E-commerce is not just evolving, it is expanding. The growth of digital commerce is far outpacing traditional retail, a trend that seems sure to continue. Yet digital-first brands, subscription services and peer-to-peer sales and auction platforms are increasing competition and putting additional pressure on margins.

Consumers can now shop through various channels, often using six or more touch points before making a purchase. Retailers broadly agree their organizations must deliver a consistent experience across each touch point.

Virtually all omnichannel capabilities require technology investments. Most are not channel-specific but instead impact the entire technology infrastructure. CFOs, however, are still determining how to best define these investments’ impact on sales by channel, which then makes measuring return on capital that much harder to calculate — especially at the channel level. There is a growing lack of clarity around performance and management accountability.

As channels have blurred, time-tested retail metrics have lost some of their meaning and value. For example:

  • Same-store sales: Online purchases, ship-to-store and ship-from-store omnichannel practices can skew this number beyond its original intent.
  • Gross margin return on inventory investment: Crossover makes it more difficult to measure the productivity of various inventory deployment strategies.
  • Returns percentage: Returns are no longer contained within a single channel.

Each channel yields data that makes it easier to track customer behavior, and marketers are using emerging sales attribution models to better allocate marketing spend.
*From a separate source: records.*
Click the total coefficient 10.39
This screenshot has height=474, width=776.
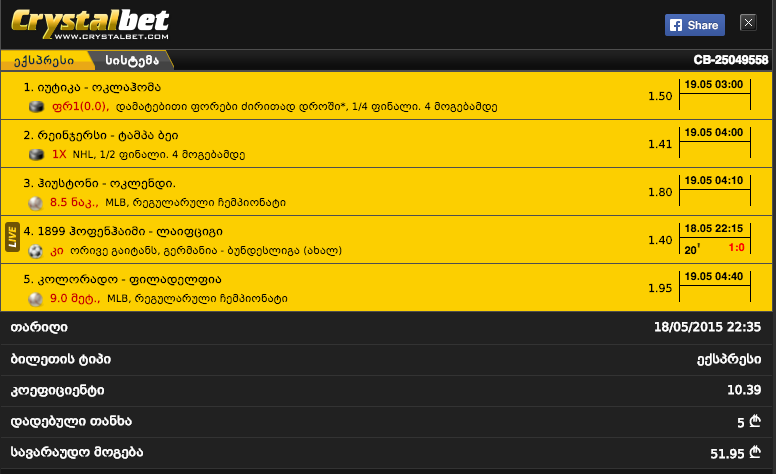tap(743, 390)
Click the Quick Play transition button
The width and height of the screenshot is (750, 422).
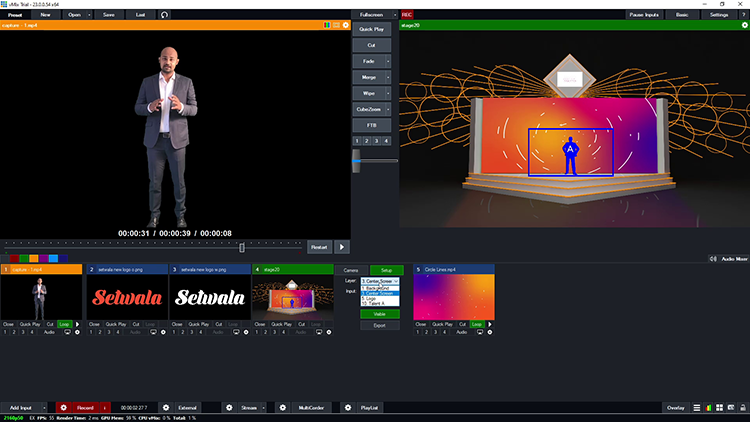pos(372,30)
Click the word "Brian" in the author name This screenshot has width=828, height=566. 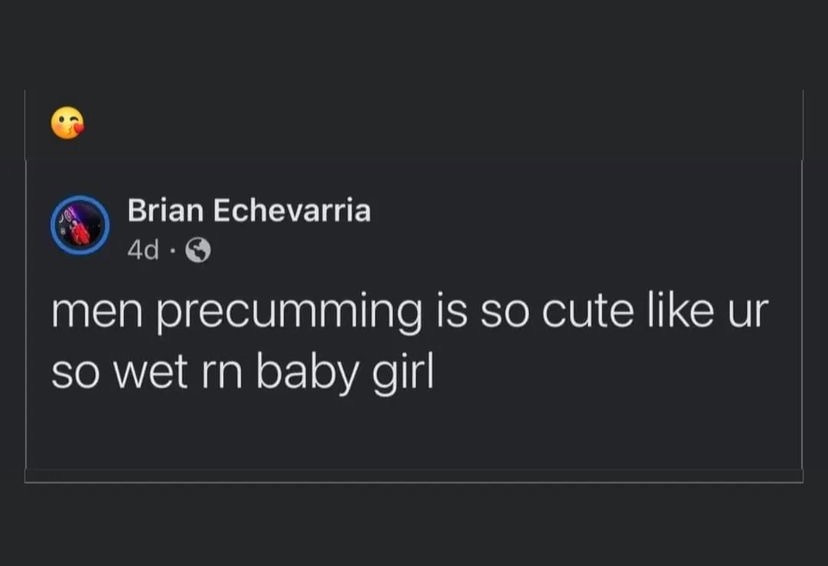[x=165, y=210]
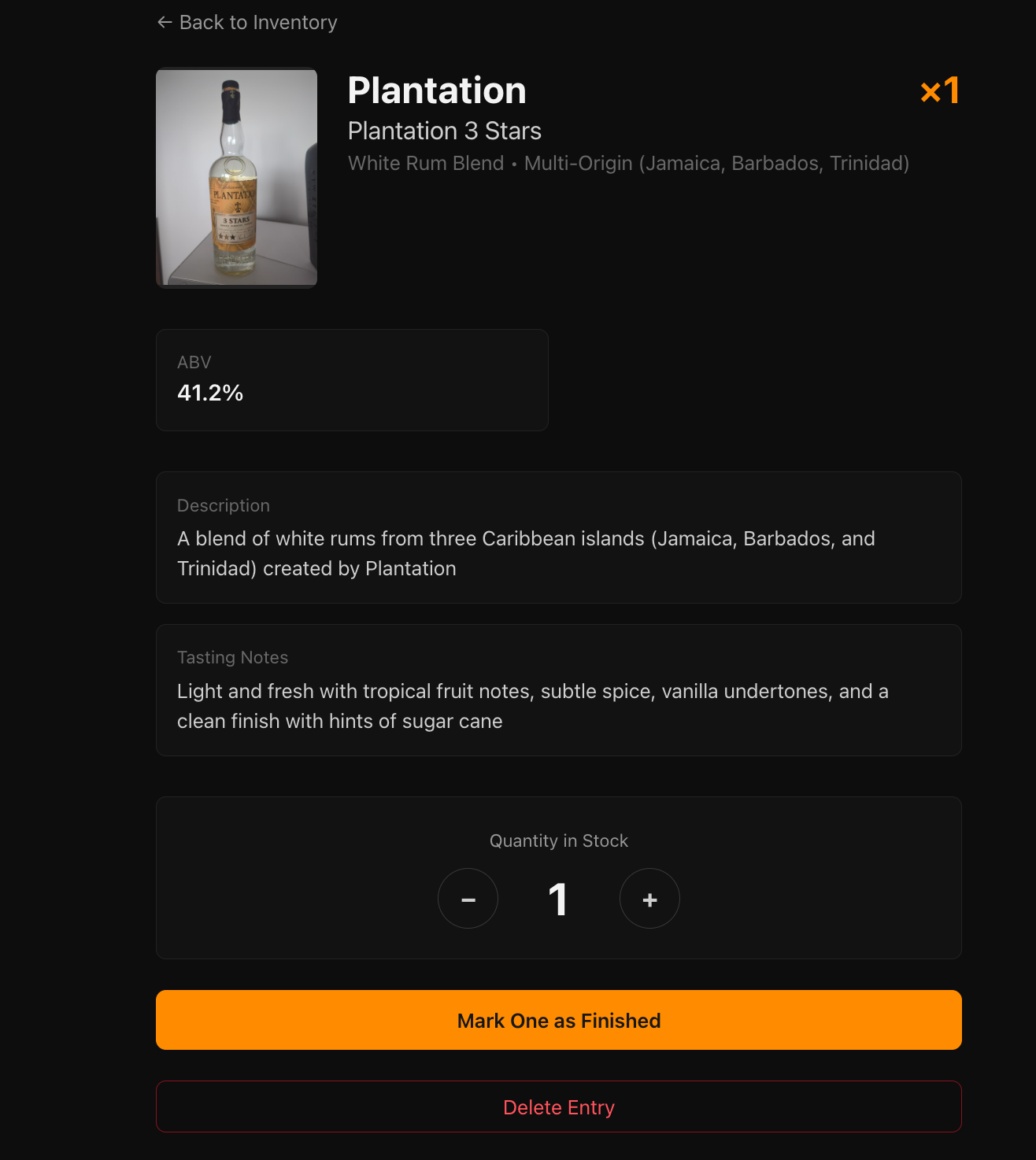
Task: Open the Plantation bottle photo
Action: (x=236, y=178)
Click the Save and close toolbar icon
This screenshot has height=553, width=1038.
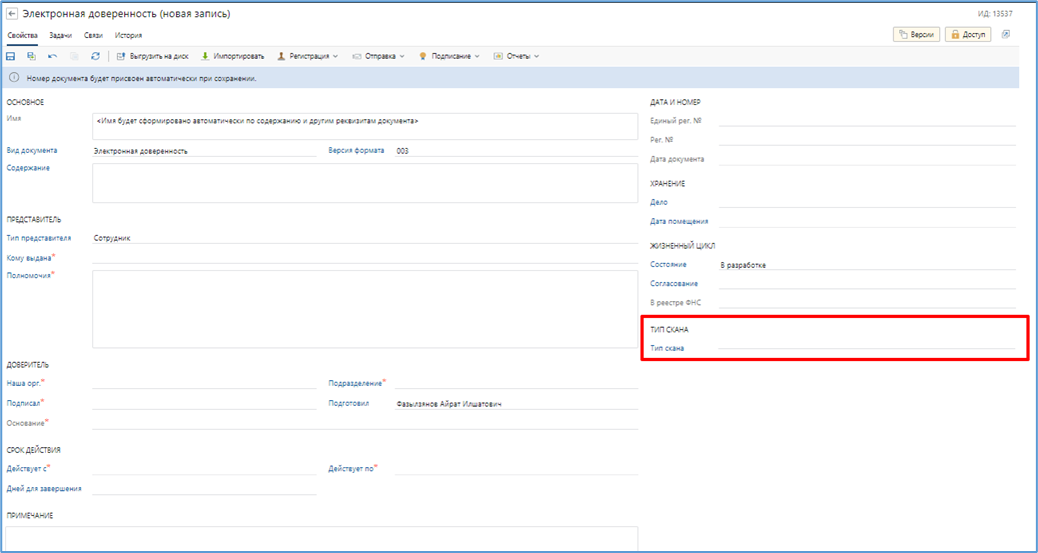(31, 56)
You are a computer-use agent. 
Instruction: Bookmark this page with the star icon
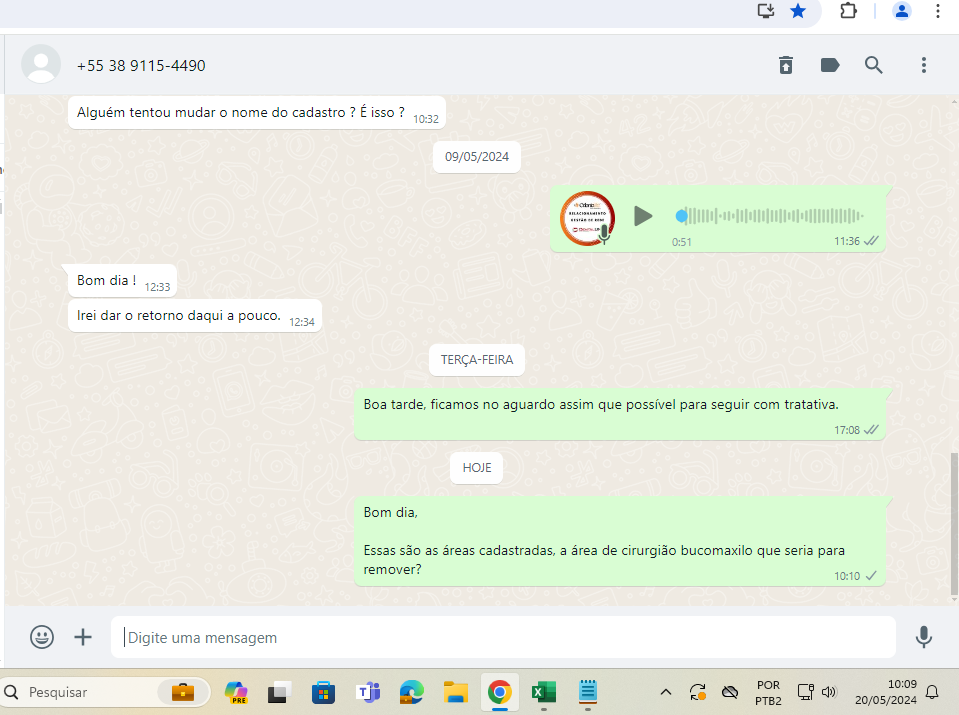click(x=798, y=11)
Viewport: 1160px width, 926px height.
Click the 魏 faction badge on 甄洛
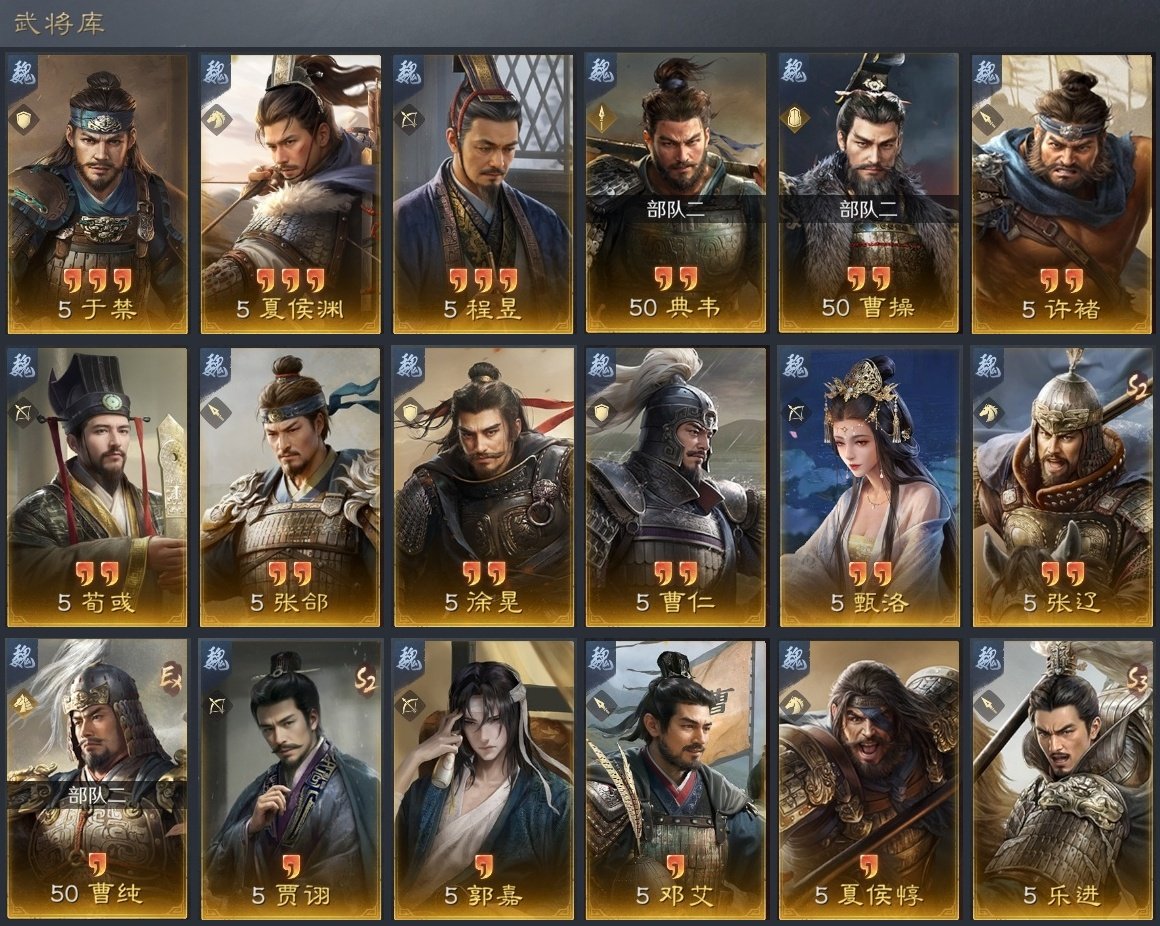pos(795,365)
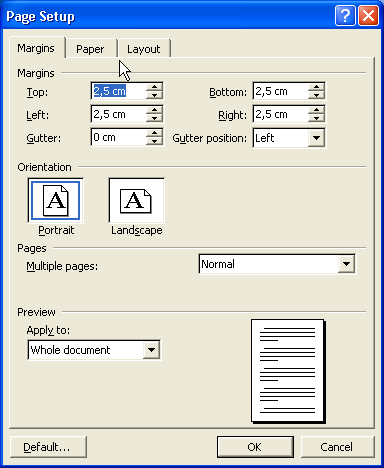Increase the Left margin spinner value
The width and height of the screenshot is (384, 468).
154,110
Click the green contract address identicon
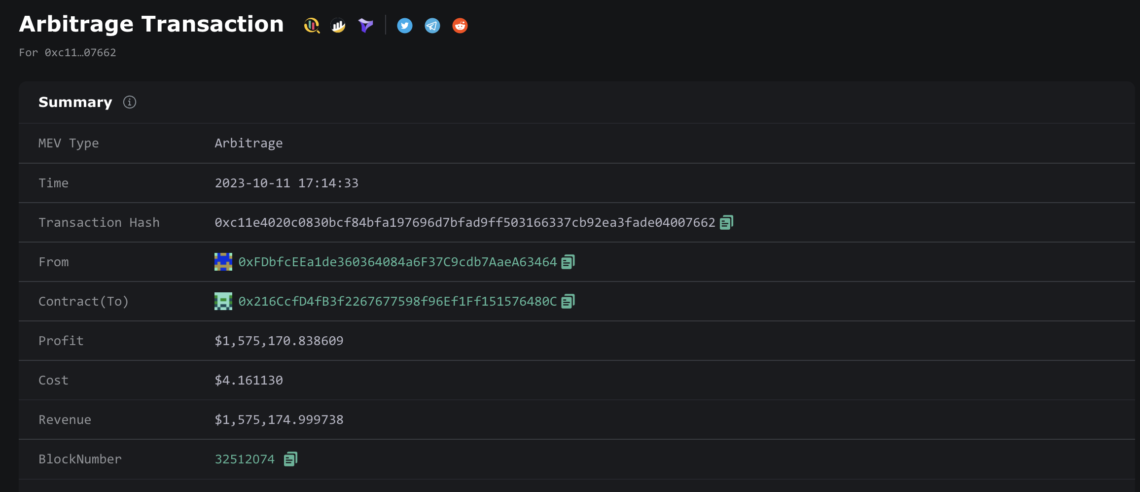Viewport: 1140px width, 492px height. 223,301
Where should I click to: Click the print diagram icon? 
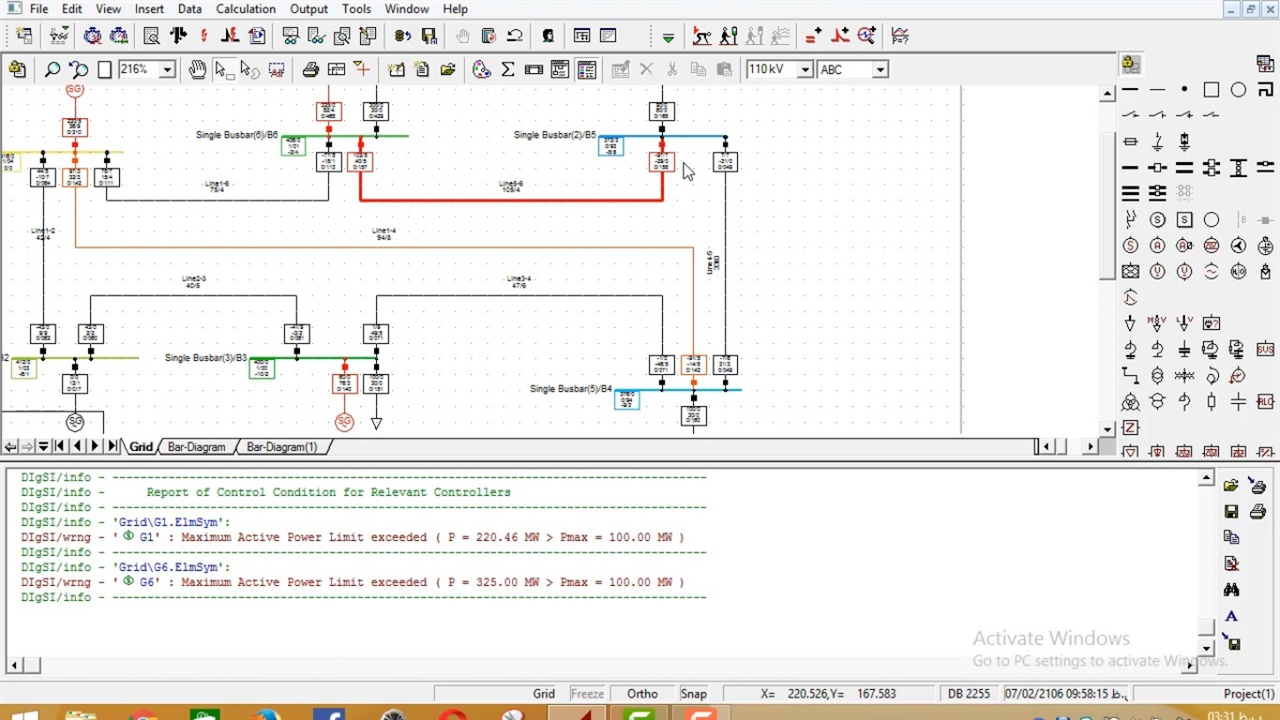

These models — single-channel, last-click, multi-touch, multi-channel and the like — could be adapted for broader use in informing capital decisions as well.

By getting more specific about where and how sales originate, finance teams can better estimate the real margins and profits from different touch points. This will lead to more informed decisions of how to deploy scarce capital.

Enabling omnichannel strategy through technology and measuring the impact

Capital allocations should align with business strategy, but technology changes so rapidly that it is tempting to take a wait-and-see approach. Delays, however, could put a retailer at a competitive disadvantage.

Unified inventory management systems and integrated distributed order management systems are examples of platforms that harmonize order fulfillment, regardless of channel. Mobile investments can help retailers coalesce new digital strategies while providing experiences unique to mobile.

Other investments include:

  • Customer journey and touch point mapping
  • Managing web properties for optimal customer experience
  • Global payment and content management systems
  • Process and technology investments to support cross-channel fulfillment

The question is, which options are the most advantageous, and how do you measure the impact? In an omnichannel environment, parsing out returns and costs across the business becomes trickier:

  • Sales: Intertwined channels make attribution difficult.
  • Cost of goods sold: Costs may differ by channel.
  • Operating cost: Costs spill over to multiple channels due to fulfillment complexities.
  • Depreciation: Rapid innovation makes it hard to determine how long technology will remain relevant, and it is often unclear whether new digital innovations will have the impact projected in the business case.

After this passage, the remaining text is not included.